YOUR INSTRUCTIONS ▸ Set all the entries down once more, with nothing altered.

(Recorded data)
═══

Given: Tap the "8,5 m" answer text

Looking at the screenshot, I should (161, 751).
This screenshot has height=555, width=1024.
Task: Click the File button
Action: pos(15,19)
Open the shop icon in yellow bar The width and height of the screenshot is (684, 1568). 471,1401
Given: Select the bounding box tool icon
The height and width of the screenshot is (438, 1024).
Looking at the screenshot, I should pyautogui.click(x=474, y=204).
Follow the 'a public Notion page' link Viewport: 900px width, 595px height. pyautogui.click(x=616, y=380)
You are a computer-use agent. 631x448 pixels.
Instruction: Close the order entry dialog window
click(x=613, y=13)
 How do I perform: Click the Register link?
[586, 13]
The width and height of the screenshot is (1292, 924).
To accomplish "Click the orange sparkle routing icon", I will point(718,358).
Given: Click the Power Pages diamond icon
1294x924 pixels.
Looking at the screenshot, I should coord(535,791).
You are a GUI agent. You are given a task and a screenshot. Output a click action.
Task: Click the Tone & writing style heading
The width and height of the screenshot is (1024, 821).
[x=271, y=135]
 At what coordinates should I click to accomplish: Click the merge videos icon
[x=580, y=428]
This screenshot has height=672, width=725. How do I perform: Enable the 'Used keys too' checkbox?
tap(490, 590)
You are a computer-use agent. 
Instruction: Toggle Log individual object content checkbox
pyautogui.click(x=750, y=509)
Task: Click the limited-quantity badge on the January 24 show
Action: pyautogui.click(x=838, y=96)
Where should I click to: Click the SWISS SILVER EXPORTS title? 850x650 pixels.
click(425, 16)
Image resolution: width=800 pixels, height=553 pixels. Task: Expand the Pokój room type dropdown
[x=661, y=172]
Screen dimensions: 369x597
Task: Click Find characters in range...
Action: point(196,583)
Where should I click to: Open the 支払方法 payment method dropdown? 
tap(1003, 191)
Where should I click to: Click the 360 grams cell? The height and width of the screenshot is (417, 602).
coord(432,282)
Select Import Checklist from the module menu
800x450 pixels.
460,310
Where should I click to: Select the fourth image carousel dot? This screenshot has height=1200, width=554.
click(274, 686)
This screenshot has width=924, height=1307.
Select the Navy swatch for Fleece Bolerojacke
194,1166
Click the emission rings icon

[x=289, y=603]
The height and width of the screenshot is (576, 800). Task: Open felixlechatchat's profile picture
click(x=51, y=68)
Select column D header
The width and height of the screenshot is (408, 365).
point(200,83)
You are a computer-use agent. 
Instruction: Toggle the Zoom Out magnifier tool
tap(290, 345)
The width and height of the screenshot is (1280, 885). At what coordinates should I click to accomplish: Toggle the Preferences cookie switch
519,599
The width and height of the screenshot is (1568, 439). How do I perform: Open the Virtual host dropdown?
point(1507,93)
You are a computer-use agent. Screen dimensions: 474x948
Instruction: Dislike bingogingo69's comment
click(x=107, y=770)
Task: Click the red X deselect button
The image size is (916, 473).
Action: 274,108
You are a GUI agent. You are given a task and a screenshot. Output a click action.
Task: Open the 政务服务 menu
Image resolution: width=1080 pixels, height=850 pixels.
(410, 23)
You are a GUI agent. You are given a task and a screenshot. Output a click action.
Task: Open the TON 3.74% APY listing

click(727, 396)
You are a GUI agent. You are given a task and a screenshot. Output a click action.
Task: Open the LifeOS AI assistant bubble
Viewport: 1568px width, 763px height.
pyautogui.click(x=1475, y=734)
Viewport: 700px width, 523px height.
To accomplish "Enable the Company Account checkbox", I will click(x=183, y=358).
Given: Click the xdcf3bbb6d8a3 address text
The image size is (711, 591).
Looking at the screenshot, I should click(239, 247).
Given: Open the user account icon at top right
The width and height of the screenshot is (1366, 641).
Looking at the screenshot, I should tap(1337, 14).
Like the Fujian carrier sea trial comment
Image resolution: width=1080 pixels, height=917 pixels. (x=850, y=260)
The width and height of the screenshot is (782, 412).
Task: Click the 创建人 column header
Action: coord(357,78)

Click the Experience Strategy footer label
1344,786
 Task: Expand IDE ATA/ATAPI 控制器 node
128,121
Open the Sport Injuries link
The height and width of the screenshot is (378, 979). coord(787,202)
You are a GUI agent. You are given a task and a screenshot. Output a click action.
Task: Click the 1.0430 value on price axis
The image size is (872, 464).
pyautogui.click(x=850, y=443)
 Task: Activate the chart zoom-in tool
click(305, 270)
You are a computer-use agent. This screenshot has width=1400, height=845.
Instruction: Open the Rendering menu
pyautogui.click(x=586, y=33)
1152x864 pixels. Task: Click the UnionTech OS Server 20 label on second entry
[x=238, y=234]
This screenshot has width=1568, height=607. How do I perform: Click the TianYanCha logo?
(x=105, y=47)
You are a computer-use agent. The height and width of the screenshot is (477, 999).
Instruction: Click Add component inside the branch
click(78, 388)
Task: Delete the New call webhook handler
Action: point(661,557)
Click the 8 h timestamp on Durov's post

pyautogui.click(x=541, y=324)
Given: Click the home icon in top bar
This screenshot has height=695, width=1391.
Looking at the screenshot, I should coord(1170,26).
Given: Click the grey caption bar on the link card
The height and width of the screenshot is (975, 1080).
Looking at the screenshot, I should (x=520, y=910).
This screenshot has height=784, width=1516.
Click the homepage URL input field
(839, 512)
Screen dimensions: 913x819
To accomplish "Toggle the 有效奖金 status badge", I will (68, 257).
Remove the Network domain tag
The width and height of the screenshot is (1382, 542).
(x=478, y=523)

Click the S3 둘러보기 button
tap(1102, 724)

═══

EXERCISE RESULT ▸
Given: Tap the "8,5 m" answer text

Looking at the screenshot, I should (161, 751).
This screenshot has height=555, width=1024.
Task: Click the File button
Action: pos(15,19)
Open the shop icon in yellow bar The width and height of the screenshot is (684, 1568). 471,1401
Given: Select the bounding box tool icon
The height and width of the screenshot is (438, 1024).
Looking at the screenshot, I should pyautogui.click(x=474, y=204).
Follow the 'a public Notion page' link Viewport: 900px width, 595px height. pyautogui.click(x=616, y=380)
You are a computer-use agent. 631x448 pixels.
Instruction: Close the order entry dialog window
click(x=613, y=13)
 How do I perform: Click the Register link?
[586, 13]
The width and height of the screenshot is (1292, 924).
To accomplish "Click the orange sparkle routing icon", I will point(718,358).
Given: Click the Power Pages diamond icon
1294x924 pixels.
Looking at the screenshot, I should coord(535,791).
You are a GUI agent. You are given a task and a screenshot. Output a click action.
Task: Click the Tone & writing style heading
The width and height of the screenshot is (1024, 821).
[x=271, y=135]
 At what coordinates should I click to accomplish: Click the merge videos icon
[x=580, y=428]
This screenshot has height=672, width=725. How do I perform: Enable the 'Used keys too' checkbox?
tap(490, 590)
You are a computer-use agent. 
Instruction: Toggle Log individual object content checkbox
pyautogui.click(x=750, y=509)
Task: Click the limited-quantity badge on the January 24 show
Action: pyautogui.click(x=838, y=96)
Where should I click to: Click the SWISS SILVER EXPORTS title? 850x650 pixels.
click(425, 16)
Image resolution: width=800 pixels, height=553 pixels. Task: Expand the Pokój room type dropdown
[x=661, y=172]
Screen dimensions: 369x597
Task: Click Find characters in range...
Action: point(196,583)
Where should I click to: Open the 支払方法 payment method dropdown? 
tap(1003, 191)
Where should I click to: Click the 360 grams cell? The height and width of the screenshot is (417, 602).
coord(432,282)
Select Import Checklist from the module menu
800x450 pixels.
460,310
Where should I click to: Select the fourth image carousel dot? This screenshot has height=1200, width=554.
click(274, 686)
This screenshot has width=924, height=1307.
Select the Navy swatch for Fleece Bolerojacke
194,1166
Click the emission rings icon

[x=289, y=603]
The height and width of the screenshot is (576, 800). Task: Open felixlechatchat's profile picture
click(x=51, y=68)
Select column D header
The width and height of the screenshot is (408, 365).
point(200,83)
You are a computer-use agent. 
Instruction: Toggle the Zoom Out magnifier tool
tap(290, 345)
The width and height of the screenshot is (1280, 885). At what coordinates should I click to accomplish: Toggle the Preferences cookie switch
519,599
The width and height of the screenshot is (1568, 439). How do I perform: Open the Virtual host dropdown?
point(1507,93)
You are a computer-use agent. Screen dimensions: 474x948
Instruction: Dislike bingogingo69's comment
click(x=107, y=770)
Task: Click the red X deselect button
The image size is (916, 473).
Action: 274,108
You are a GUI agent. You are given a task and a screenshot. Output a click action.
Task: Open the 政务服务 menu
Image resolution: width=1080 pixels, height=850 pixels.
(410, 23)
You are a GUI agent. You are given a task and a screenshot. Output a click action.
Task: Open the TON 3.74% APY listing

click(727, 396)
You are a GUI agent. You are given a task and a screenshot. Output a click action.
Task: Open the LifeOS AI assistant bubble
Viewport: 1568px width, 763px height.
pyautogui.click(x=1475, y=734)
Viewport: 700px width, 523px height.
To accomplish "Enable the Company Account checkbox", I will click(x=183, y=358).
Given: Click the xdcf3bbb6d8a3 address text
The image size is (711, 591).
Looking at the screenshot, I should click(239, 247).
Given: Open the user account icon at top right
The width and height of the screenshot is (1366, 641).
Looking at the screenshot, I should tap(1337, 14).
Like the Fujian carrier sea trial comment
Image resolution: width=1080 pixels, height=917 pixels. (x=850, y=260)
The width and height of the screenshot is (782, 412).
Task: Click the 创建人 column header
Action: coord(357,78)

Click the Experience Strategy footer label
1344,786
 Task: Expand IDE ATA/ATAPI 控制器 node
128,121
Open the Sport Injuries link
The height and width of the screenshot is (378, 979). coord(787,202)
You are a GUI agent. You are given a task and a screenshot. Output a click action.
Task: Click the 1.0430 value on price axis
The image size is (872, 464).
pyautogui.click(x=850, y=443)
 Task: Activate the chart zoom-in tool
click(305, 270)
You are a computer-use agent. This screenshot has width=1400, height=845.
Instruction: Open the Rendering menu
pyautogui.click(x=586, y=33)
1152x864 pixels. Task: Click the UnionTech OS Server 20 label on second entry
[x=238, y=234]
This screenshot has width=1568, height=607. How do I perform: Click the TianYanCha logo?
(x=105, y=47)
You are a computer-use agent. The height and width of the screenshot is (477, 999).
Instruction: Click Add component inside the branch
click(78, 388)
Task: Delete the New call webhook handler
Action: point(661,557)
Click the 8 h timestamp on Durov's post

pyautogui.click(x=541, y=324)
Given: Click the home icon in top bar
This screenshot has height=695, width=1391.
Looking at the screenshot, I should coord(1170,26).
Given: Click the grey caption bar on the link card
The height and width of the screenshot is (975, 1080).
Looking at the screenshot, I should (x=520, y=910).
This screenshot has height=784, width=1516.
Click the homepage URL input field
(839, 512)
Screen dimensions: 913x819
To accomplish "Toggle the 有效奖金 status badge", I will (68, 257).
Remove the Network domain tag
The width and height of the screenshot is (1382, 542).
(x=478, y=523)

Click the S3 둘러보기 button
tap(1102, 724)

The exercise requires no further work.